Chicago Mayor Rahm Emanuel on Wednesday proposed issuing $10 billion in bonds to improve funding in the city's pension funds and endorsed amending the state constitution to allow for reform struck down by the Illinois Supreme Court in 2015.
Mr. Emanuel, who will leave office in May, said in a speech to the Chicago City Council that he is proposing the issuance of "fund stabilization bonds," which would "immediately increase the health of our pension funds to levels we have not seen in at least a decade." Noting the bond issuance would improve the average funding ratio of the city's four pension funds to 50% from 26%, he said while the plan contains some risk, the ability to issue the debt at current low interest rates would be possible due to projected investment returns by the city's pension funds, which he said have never seen an annualized return of lower than 8% for any 30-year period.
He cited additional required contributions totaling $276 million to the $2.5 billion Chicago Policemen's Annuity & Benefit Fund and $895 million Chicago Firemen's Annuity & Benefit Fund in 2020, and an additional required $310 million total for the $4.2 billion Chicago Municipal Employees' Annuity & Benefit Fund and $1.2 billion Chicago Laborers' Annuity & Benefit Fund in 2022. With the bonds, Mr. Emanuel said, citing the police and fire contributions, "new revenue required in 2020 would drop from $276 million to $76 million."
Mr. Emanuel's press office posted details on the ordinance he has introduced, which creates the Dedicated Tax Securitization Corp. and established the framework to issue up to $7.7 billion in bonds issued by the DTSC to securitize the city' income tax, personal property replacement tax and residual sales tax revenues, and up to $2.3 billion in bonds issued by the city of Chicago, secured by its water and sewer tax, leveraging "revenues already pledged" to the municipal employees' pension fund.
The proposal further says the cost of the city's pension debt is 7% to 7.5% and the current cost of the city's bonded debt is 2.5% to 6.25% and thus "through the fund stabilization bonds, the city can refinance a portion of its existing high cost pension debt with lower cost bonded debt."
Noting how interest rates have been rising, Mr. Emanuel urged the City Council to act quickly on the bonds. "There is a window in the market today for this to work. At some point, that window of opportunity will close," he said.

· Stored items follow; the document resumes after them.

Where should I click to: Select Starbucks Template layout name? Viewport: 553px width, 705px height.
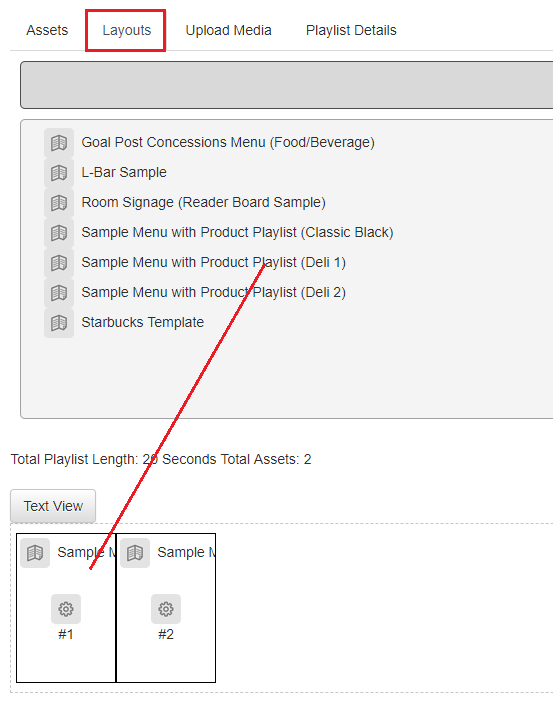click(143, 322)
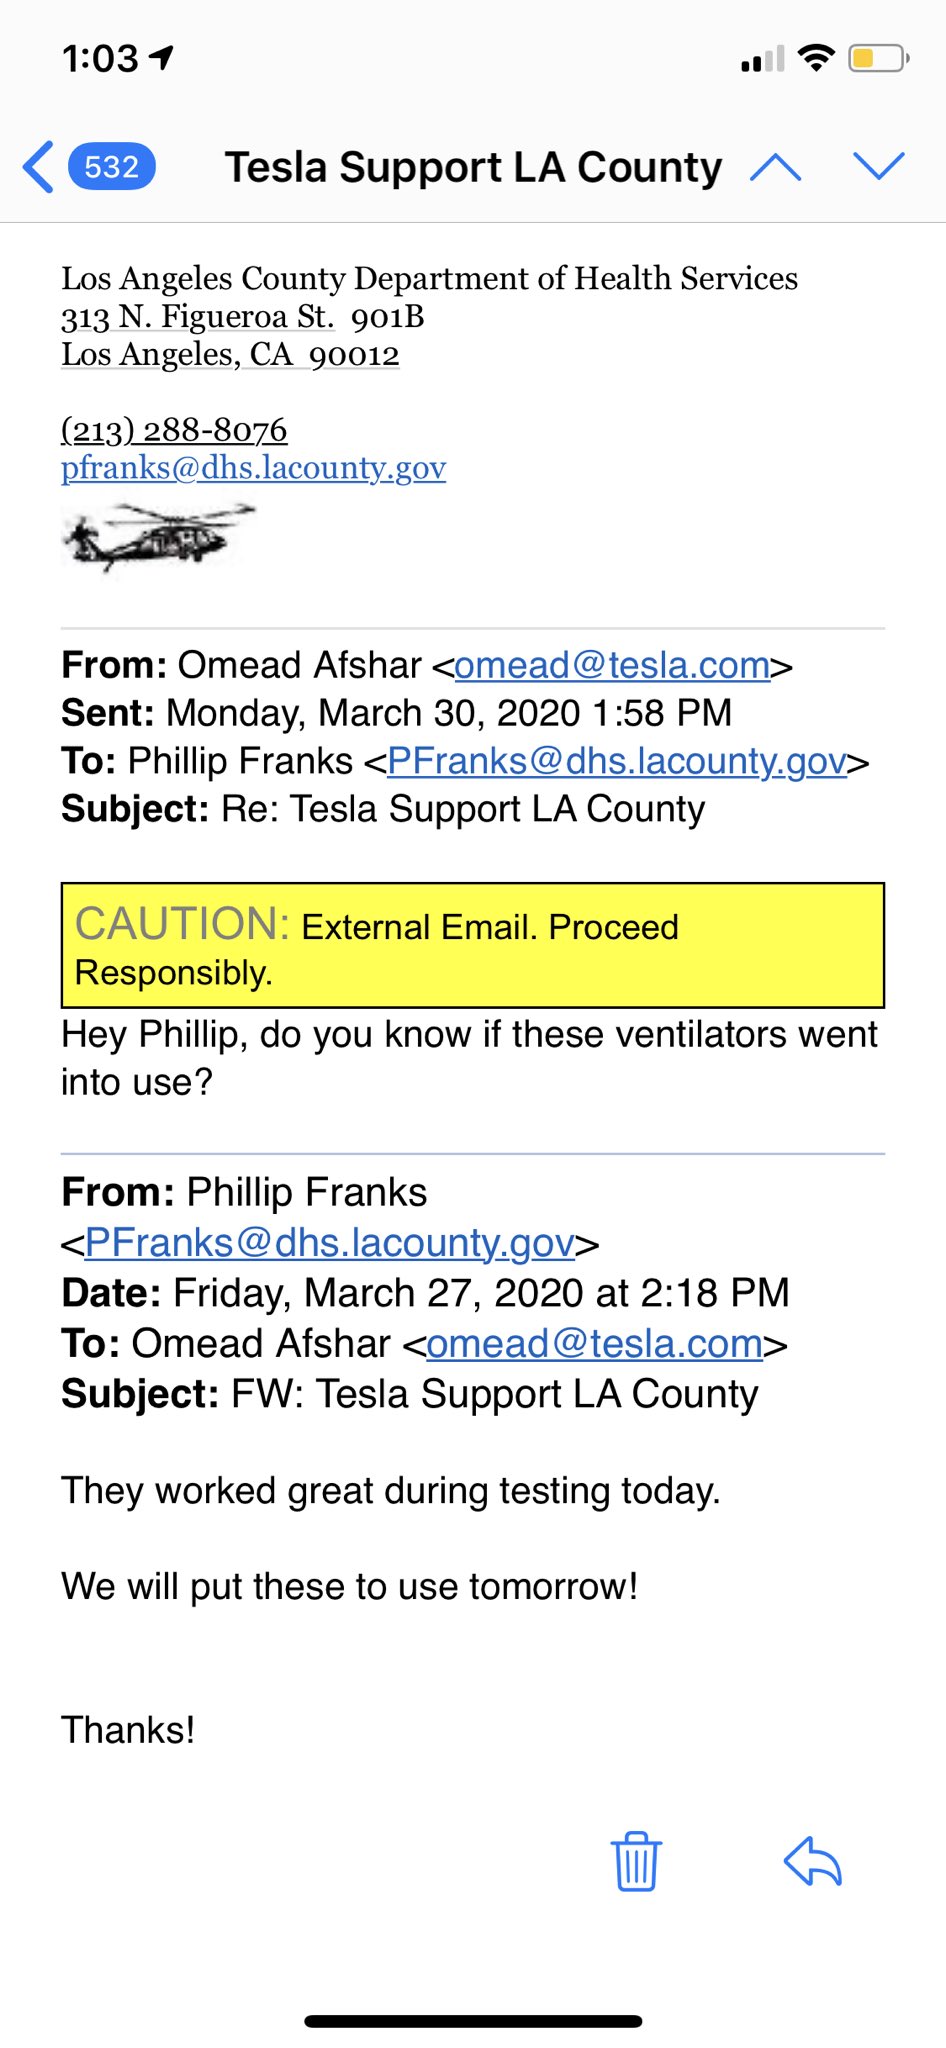Tap PFranks@dhs.lacounty.gov under second From

pos(330,1242)
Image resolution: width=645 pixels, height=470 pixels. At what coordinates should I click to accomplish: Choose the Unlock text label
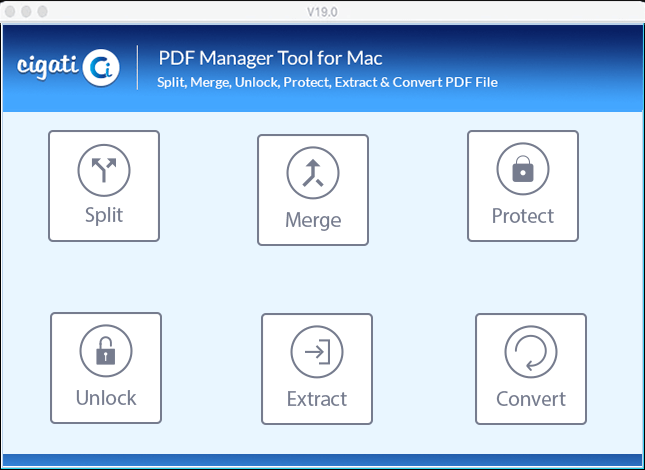point(106,398)
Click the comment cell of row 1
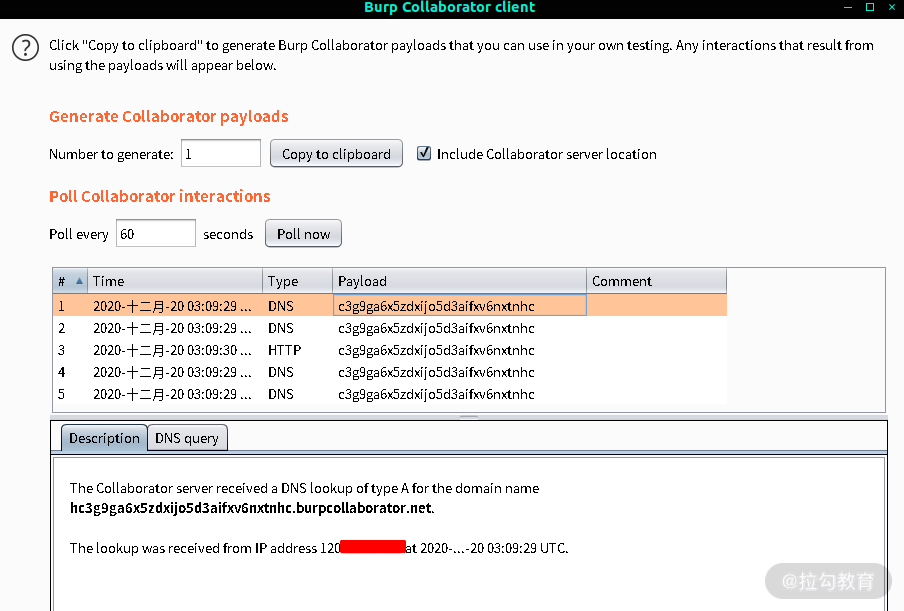904x611 pixels. click(657, 306)
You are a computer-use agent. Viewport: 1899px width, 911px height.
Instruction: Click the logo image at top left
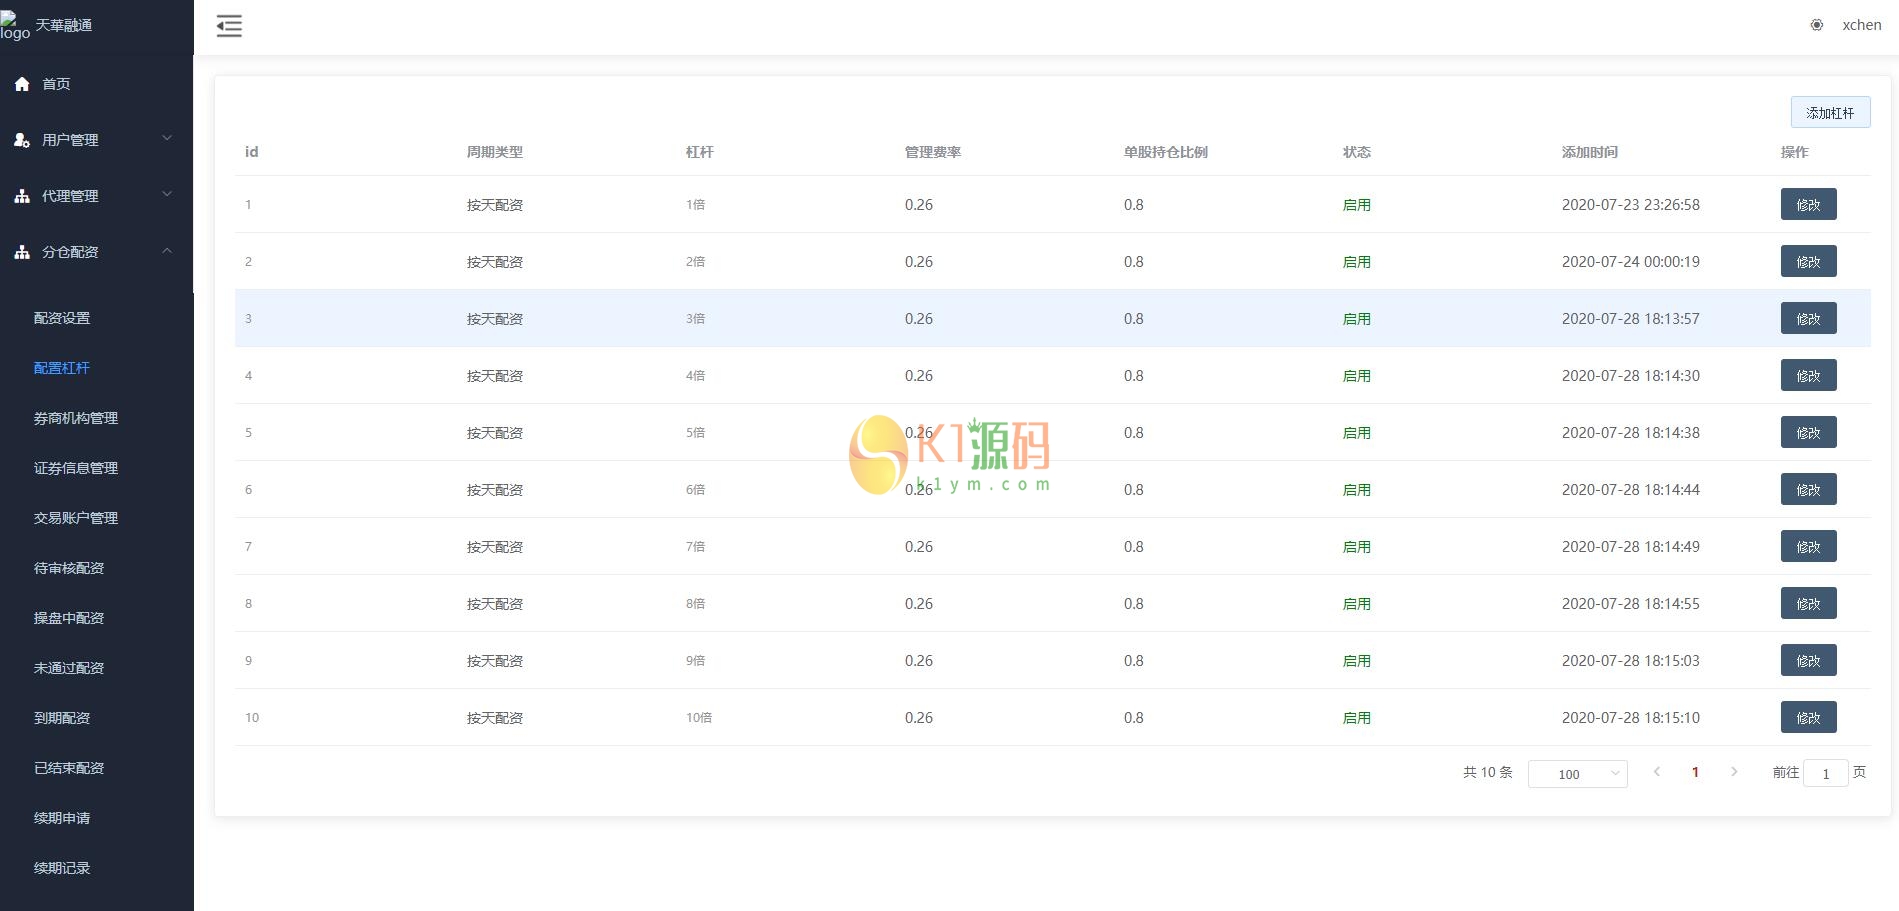tap(15, 26)
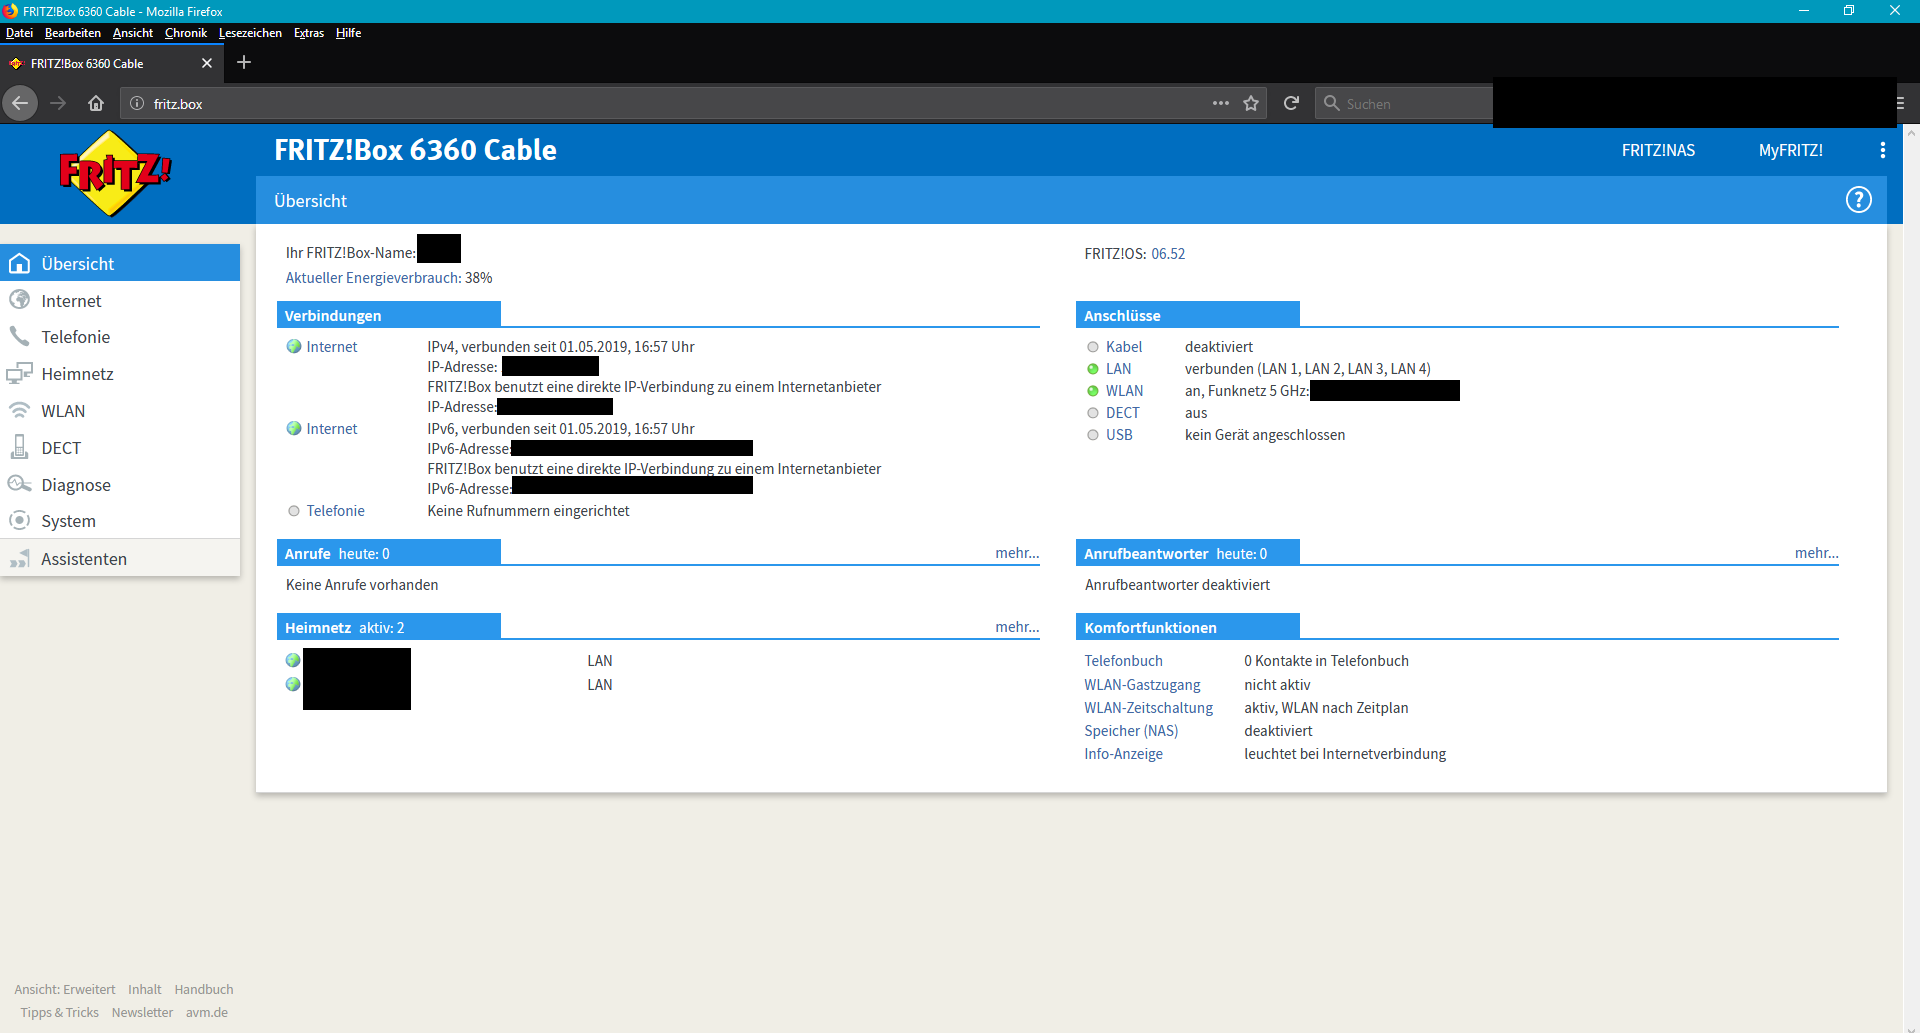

Mr. Emanuel also endorsed a state constitutional amendment allowing for a state progressive income tax, promoted by Gov.-elect J.B. Pritzker, along with an amendment allowing for a change in cost-of-living adjustments for the city's pension funds.
The Illinois Supreme Court had ruled in March 2016 that an earlier pension reform law, signed by then-Gov. Pat Quinn on June 9, 2014, and which took effect Jan. 1, 2015, for the municipal employees and laborers' pension funds, was unconstitutional. The court cited the state's constitutional clause that pension benefits "shall not be diminished or impaired." The law raised employee and employer contributions and reduced retiree cost-of-living adjustments for participants in the two plans.
Mr. Emanuel also said he endorses efforts by some state legislators to legalize recreational marijuana and bring a casino to Chicago to create new revenue that would be dedicated to funding the pension plans.